¿Podrían las variantes sudafricana y brasileña del coronavirus esquivar la inmunidad?

Tres estudios aún por confirmar parecen lanzar la alarma sobre una menor capacidad de los anticuerpos neutralizantes: pero el resto de la máquina inmunológica sigue funcionando y puede que no nos haga completamente vulnerables tanto tras una infección natural como después de las vacunas.

La variante sudafricana contiene entre otras mutaciones del genoma viral también la definida como E484K. Una característica que la une a las variantes brasileñas y que parece haber surgido de forma independiente en diferentes lugares del planeta. No sólo haría que el virus fuera más contagioso, como la variante identificada en Inglaterra, sino que está planteando dudas sobre su capacidad para esconderse del sistema inmunitario, evadiendo en todo o en parte la respuesta de los anticuerpos. Esto significaría que, como ocurrió en algunos territorios diezmados por la pandemia como en la ciudad brasileña de Manaos, puerta de entrada a la selva amazónica, uno podría reinfectarse con esa variante incluso después de haber superado el Covid-19 en sus diferentes variantes y que las vacunas podrían no ser eficaces.

Sin embargo, no hay que ser alarmistas. La variante brasileña parece estar todavía relativamente limitada a las zonas en las que ha sido identificada (aunque la variante sudafricana parece estar circulando también en Europa), por lo que no está tan extendida como la variante inglesa contra la que nos garantizan y protegen las vacunas disponibles. Sin embargo, todas, sudafricanas y brasileñas, plantean problemas. Tres estudios, de hecho, parecen demostrar la capacidad de esquivar nuestras defensas, naturalmente como resultado de una infección o relacionada con la vacuna. Sin embargo, se trata de investigaciones todavía frágiles, en fase de preimpresión, que aún deben ser evaluadas por los expertos.
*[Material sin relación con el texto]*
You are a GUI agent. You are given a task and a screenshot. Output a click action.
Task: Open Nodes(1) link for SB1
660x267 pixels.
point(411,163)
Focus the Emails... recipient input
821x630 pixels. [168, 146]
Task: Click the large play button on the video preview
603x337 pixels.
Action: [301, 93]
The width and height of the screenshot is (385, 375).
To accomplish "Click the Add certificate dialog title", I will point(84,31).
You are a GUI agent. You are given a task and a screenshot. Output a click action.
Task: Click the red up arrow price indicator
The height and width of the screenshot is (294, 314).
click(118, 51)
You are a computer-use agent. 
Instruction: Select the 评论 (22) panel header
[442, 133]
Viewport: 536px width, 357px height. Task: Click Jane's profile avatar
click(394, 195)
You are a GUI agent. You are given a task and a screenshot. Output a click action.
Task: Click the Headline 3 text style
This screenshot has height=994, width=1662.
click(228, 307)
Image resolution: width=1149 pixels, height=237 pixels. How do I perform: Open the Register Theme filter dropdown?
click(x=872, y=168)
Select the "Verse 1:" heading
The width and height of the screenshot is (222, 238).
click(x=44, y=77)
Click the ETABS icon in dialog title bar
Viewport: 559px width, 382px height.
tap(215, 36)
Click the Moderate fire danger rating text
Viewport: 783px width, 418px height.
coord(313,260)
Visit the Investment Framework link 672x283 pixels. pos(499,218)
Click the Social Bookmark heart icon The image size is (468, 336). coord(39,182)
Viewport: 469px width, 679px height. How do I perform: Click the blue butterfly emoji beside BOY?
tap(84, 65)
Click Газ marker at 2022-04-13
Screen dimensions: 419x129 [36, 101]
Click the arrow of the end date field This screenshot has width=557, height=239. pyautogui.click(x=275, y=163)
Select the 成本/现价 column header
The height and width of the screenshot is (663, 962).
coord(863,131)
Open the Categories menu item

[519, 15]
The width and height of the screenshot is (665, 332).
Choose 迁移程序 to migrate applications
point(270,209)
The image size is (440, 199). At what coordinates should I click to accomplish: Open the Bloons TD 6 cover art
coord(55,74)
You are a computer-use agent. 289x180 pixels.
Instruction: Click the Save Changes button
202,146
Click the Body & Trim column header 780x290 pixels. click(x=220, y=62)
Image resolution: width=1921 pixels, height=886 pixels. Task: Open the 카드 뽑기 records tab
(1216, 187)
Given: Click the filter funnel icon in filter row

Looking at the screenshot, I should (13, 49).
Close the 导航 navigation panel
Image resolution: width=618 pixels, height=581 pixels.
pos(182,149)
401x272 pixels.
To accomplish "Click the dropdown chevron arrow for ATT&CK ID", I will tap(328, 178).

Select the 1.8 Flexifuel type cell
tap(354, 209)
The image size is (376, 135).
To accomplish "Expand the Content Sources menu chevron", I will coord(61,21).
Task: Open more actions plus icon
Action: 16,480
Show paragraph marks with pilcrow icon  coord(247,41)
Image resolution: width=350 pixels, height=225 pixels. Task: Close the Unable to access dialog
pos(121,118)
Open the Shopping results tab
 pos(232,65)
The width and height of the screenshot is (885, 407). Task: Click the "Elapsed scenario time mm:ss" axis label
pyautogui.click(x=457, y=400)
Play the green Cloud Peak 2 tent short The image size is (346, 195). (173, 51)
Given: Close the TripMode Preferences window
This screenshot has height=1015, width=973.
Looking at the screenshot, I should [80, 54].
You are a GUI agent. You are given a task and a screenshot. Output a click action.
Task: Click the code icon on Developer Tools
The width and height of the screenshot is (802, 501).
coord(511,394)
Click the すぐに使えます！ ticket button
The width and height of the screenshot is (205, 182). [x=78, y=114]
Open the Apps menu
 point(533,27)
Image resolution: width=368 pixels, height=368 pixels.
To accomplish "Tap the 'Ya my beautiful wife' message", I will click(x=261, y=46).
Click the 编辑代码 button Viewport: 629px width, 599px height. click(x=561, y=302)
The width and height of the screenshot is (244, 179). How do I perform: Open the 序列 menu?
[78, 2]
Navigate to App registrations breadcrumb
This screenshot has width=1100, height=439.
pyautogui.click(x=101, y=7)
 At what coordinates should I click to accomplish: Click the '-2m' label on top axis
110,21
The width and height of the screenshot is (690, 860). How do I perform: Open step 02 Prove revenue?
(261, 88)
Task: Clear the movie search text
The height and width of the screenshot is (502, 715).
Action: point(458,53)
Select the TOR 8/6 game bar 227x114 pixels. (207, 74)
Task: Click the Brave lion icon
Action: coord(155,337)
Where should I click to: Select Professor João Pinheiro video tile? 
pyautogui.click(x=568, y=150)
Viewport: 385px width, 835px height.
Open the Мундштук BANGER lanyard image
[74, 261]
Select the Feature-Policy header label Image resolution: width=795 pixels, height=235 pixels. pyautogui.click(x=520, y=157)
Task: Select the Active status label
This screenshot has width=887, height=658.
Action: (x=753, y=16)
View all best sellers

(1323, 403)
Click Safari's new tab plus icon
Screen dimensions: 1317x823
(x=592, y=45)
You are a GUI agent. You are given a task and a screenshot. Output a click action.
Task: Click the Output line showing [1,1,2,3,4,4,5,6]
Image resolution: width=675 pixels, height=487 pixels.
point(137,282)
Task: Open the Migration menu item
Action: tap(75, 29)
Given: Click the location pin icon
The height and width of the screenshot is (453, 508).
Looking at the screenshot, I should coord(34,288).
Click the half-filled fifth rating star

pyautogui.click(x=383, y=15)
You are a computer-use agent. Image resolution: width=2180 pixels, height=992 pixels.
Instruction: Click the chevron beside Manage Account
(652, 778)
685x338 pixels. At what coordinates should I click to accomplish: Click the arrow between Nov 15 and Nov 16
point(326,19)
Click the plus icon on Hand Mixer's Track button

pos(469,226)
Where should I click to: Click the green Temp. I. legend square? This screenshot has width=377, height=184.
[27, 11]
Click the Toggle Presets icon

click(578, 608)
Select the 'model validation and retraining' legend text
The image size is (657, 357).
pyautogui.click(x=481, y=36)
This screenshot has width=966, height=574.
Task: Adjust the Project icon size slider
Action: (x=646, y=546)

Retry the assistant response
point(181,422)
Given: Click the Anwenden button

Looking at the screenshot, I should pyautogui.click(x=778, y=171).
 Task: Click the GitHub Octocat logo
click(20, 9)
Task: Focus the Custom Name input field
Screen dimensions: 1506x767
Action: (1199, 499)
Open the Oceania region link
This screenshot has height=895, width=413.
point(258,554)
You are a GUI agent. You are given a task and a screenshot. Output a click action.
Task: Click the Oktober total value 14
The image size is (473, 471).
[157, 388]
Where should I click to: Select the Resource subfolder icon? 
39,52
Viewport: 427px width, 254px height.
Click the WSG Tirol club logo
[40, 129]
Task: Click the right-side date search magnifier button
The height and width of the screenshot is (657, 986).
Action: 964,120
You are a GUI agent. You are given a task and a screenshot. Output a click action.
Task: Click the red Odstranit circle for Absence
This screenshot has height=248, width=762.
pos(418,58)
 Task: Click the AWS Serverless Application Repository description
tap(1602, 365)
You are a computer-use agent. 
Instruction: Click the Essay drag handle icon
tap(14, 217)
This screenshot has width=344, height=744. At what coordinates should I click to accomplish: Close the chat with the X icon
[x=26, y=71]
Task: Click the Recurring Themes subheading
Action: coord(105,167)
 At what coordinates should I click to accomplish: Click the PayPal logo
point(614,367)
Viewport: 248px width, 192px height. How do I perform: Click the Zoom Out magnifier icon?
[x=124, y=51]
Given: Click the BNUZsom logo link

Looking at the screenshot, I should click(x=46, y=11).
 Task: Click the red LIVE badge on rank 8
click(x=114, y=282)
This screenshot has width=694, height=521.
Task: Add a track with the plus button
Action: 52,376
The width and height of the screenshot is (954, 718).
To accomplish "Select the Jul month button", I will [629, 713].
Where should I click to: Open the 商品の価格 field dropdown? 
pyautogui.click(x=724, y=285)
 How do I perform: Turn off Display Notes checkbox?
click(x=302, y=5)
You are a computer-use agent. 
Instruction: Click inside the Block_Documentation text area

El primero es sobre 44 personas previamente infectadas y está firmado por el Instituto Nacional Sudafricano de Enfermedades Transmisibles, que explica cómo la variante no sería reconocida por los anticuerpos en el plasma sanguíneo en 21 casos, casi la mitad de la muestra: «Las muestras de sangre de la mitad de las personas que analizamos mostraron que toda la actividad neutralizadora se había perdido. Esto sugiere que pueden dejar de estar protegidas contra la reinfección. En la otra mitad, los niveles de anticuerpos se redujeron, por lo que se desconoce el riesgo de reinfección».

Otro informe, también del país africano y lanzado por el Servicio Nacional de Laboratorios de Salud, explica que el 6 de enero había más de 4.300 casos sospechosos de reinfección con una distancia de 90 días o más entre las dos pruebas de positividad. La tercera señal de alarma proviene de un estudio aún no publicado por la Universidad Rockefeller: en este caso la investigación de 20 voluntarios vacunados con productos de Moderna y Pfizer-BioNTech encontró que «la actividad contra las variantes de Sars-CoV-2 que codifican E484K o N501Y o la combinación K417N: E484K: N501Y estaba reducida». Obviamente, el sistema inmunitario es una máquina compleja y refinada y muchos otros elementos (como las células T asesinas naturales que pueden reconocer las células infectadas por el virus y eliminarlas) podrían entrar en juego en la protección de una posible reinfección. En resumen, se trata de experimentos in vitro y, en los tres casos, aún no han sido publicados ni revisados por expertos.

Sobre la eficacia de las vacunas contra esas variantes no tenemos datos ciertos (sí los tenemos, en cambio, sobre la inglesa) y por tanto no se puede decir que, en caso de exposición a este tipo de variantes, las personas inmunizadas sean completamente vulnerables. Si también los anticuerpos neutralizantes funcionaran menos, como se explicó, el resto de la respuesta inmune podría compensar esa menor cantidad o calidad de anticuerpos. El intento del virus en clave evolutiva es claro y era predecible: trata de replicarse lo más posible, manteniendo los errores de replicación más favorables a su expansión tratando de esconderse del sistema inmunológico.

Por eso hay que acelerar las campañas de vacunación manteniendo las medidas restrictivas para reducir drásticamente las posibilidades de mutación. Y, sobre todo, secuenciar el mayor número posible de genomas para tener controlada la prevalencia o la aparición de estas u otras variantes en el territorio, con el fin de intervenir rápidamente. Afortunadamente, las vacunas de mRna pueden actualizarse en poco tiempo, pero esto no significa que podamos bajar la guardia. En todo caso, es lo contrario.